**Task instructions:** Copy every line of the entries that contains the string "height", matching case exactly.

**Data supplied:**
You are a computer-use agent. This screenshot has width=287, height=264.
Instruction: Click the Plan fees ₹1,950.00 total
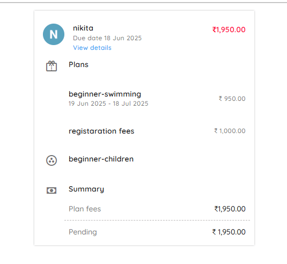point(230,209)
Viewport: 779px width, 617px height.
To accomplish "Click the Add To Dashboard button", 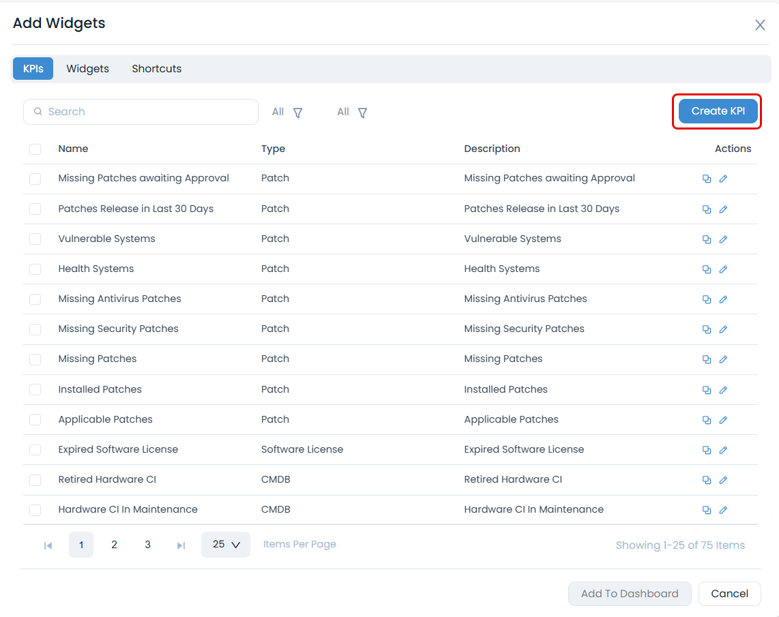I will tap(630, 593).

**Output for this exercise:**
You are a computer-use agent. This screenshot has width=287, height=264.
Viewport: 779px width, 617px height.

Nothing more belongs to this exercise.